I love words. I love words because they are necessary pushpin holes on the n-dimensional surface that is the whole of human thought. For every word/pushpin a fraction of an inch wide, there are hundreds of millions of n-meters of open space in between. That's the real void. The void that literalists fear and politico-christo-fascists call Hell.

But I digress—and perhaps landing at “Hell” in a blog entry about words is the Ultimate Digression—that is, if I accepted any Absolutes that weren't also Temporary.

Sundial0501A gnomon, by one definition, is “the raised part of a sundial that casts the shadow; a style.” Yet another: “An object, such as the style of a sundial, that projects a shadow used as an indicator.”

Truth be told, I learned this word today from one of those word-of-the-day mailing lists to which I have subscribed. No matter, it's in the arsenal now, and I fully intend to use it.

And did you notice that “style” is another word for “gnomon”? Funny how words can dot the universe like stars and as sparsely and yet still overlap. Again, I digress.

I love words not because it's easy to grab a thesaurus or select something from my already considerable vocabulary and impress or confuse or annoy you, but because they define the void, the places where they are not, just like the black ink of letters in the white pages of a book: your eye sees not the letters themselves but the whitespace around them (black is the absence of light, and your eye is a mechanism which senses light). There should be words for things you imagine but cannot express without some faculty in the arts or sciences or magicks.

There should be a word (and perhaps may actually be a word) for that momentary feeling you get when you're taking the stairs down into a black-dark basement, miscalculating which step was the final one and expecting your next footfall to drop you another few inches when in fact it lands on flooring. There shouldn't be a word for “void” come to that, because by its very existence it obliterates that which it describes. Describes the indescribable, labels the unlabelable.

You can string words together into lovelies of thought and feeling. And you can do this for benevolent reasons like education, neutral reasons like explication and nefarious reasons, like artificially manipulating the mundane into the mystic in order to draw power to yourself or your group.

I am Who Am. There's a great one from the Jewish texts. The God has a Name Who is the Unnameable, Who Exists Because Existence Exists. Toss that teleological, tautological turtle around in your head for a while and see if you can dig your way out of the black hole of mythos.

● MATERIAL SHOWN:
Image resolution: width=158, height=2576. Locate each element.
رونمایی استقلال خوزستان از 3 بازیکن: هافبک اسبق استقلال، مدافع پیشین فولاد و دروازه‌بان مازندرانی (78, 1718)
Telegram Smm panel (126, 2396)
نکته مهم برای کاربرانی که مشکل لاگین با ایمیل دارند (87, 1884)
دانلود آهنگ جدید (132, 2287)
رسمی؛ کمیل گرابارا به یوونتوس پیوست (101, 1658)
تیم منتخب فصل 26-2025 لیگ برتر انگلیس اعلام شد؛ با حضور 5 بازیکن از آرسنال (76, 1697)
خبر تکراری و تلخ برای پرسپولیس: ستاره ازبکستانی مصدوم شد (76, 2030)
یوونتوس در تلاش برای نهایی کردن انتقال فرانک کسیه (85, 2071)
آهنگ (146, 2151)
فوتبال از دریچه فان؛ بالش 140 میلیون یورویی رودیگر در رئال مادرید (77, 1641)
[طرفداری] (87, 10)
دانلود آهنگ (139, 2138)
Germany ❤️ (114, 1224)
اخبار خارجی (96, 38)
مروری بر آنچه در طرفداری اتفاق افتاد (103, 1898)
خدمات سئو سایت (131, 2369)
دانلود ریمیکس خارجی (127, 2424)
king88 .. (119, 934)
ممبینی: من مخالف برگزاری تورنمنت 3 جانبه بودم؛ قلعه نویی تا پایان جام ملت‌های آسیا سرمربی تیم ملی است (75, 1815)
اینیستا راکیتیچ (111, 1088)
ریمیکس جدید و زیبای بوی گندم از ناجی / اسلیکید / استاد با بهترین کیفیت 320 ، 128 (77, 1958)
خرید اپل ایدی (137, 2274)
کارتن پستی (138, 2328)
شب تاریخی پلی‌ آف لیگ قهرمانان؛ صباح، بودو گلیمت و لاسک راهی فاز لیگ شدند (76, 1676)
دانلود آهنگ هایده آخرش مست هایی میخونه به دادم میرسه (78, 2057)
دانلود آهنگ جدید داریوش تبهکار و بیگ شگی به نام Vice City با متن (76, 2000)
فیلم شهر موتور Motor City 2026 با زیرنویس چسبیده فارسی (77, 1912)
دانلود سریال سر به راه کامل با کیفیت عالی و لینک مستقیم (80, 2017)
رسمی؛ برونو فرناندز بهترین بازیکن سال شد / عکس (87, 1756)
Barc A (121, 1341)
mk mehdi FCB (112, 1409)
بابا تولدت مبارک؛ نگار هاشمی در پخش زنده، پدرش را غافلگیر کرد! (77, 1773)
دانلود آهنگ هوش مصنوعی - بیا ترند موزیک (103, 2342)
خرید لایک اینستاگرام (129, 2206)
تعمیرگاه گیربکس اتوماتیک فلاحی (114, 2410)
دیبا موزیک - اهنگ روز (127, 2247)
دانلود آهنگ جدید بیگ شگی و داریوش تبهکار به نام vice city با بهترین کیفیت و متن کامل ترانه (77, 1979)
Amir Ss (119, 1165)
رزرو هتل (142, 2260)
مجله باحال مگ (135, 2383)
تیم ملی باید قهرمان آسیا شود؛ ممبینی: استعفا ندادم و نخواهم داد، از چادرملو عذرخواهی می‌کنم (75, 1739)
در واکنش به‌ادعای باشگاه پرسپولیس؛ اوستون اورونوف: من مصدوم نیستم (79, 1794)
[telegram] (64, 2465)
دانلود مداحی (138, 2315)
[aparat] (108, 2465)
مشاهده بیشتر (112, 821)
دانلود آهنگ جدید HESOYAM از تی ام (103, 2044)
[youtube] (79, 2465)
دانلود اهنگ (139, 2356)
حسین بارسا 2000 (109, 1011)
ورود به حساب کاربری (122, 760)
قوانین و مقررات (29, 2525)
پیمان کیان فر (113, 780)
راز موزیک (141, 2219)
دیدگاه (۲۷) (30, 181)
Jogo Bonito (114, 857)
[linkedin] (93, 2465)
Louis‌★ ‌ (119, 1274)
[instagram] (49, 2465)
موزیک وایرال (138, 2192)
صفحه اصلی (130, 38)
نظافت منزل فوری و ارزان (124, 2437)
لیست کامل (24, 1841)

...

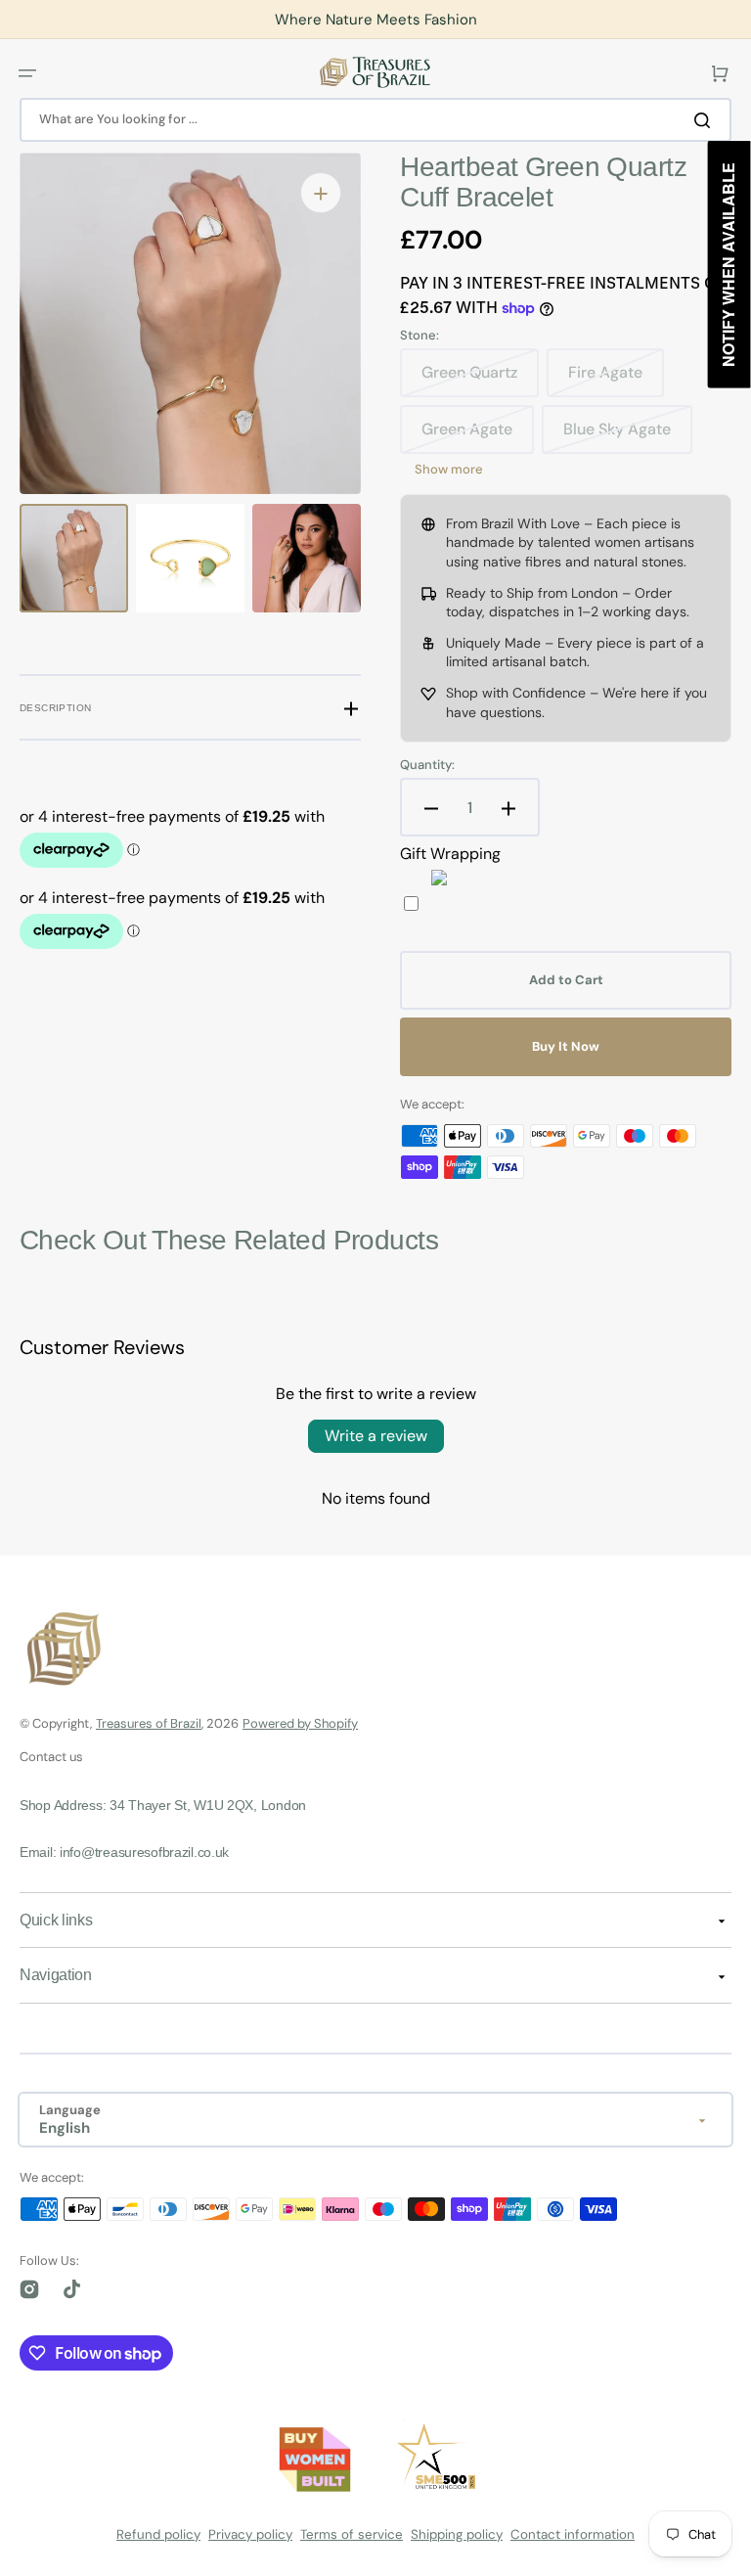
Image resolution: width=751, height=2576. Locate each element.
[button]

● WHAT THE TASK REQUIRES: Repeat the passage from the blog post about words between "There should be a" and "labels the unlabelable.", inclusive.

● COMPLETE RESPONSE:
There should be a word (and perhaps may actually be a word) for that momentary feeling you get when you're taking the stairs down into a black-dark basement, miscalculating which step was the final one and expecting your next footfall to drop you another few inches when in fact it lands on flooring. There shouldn't be a word for “void” come to that, because by its very existence it obliterates that which it describes. Describes the indescribable, labels the unlabelable.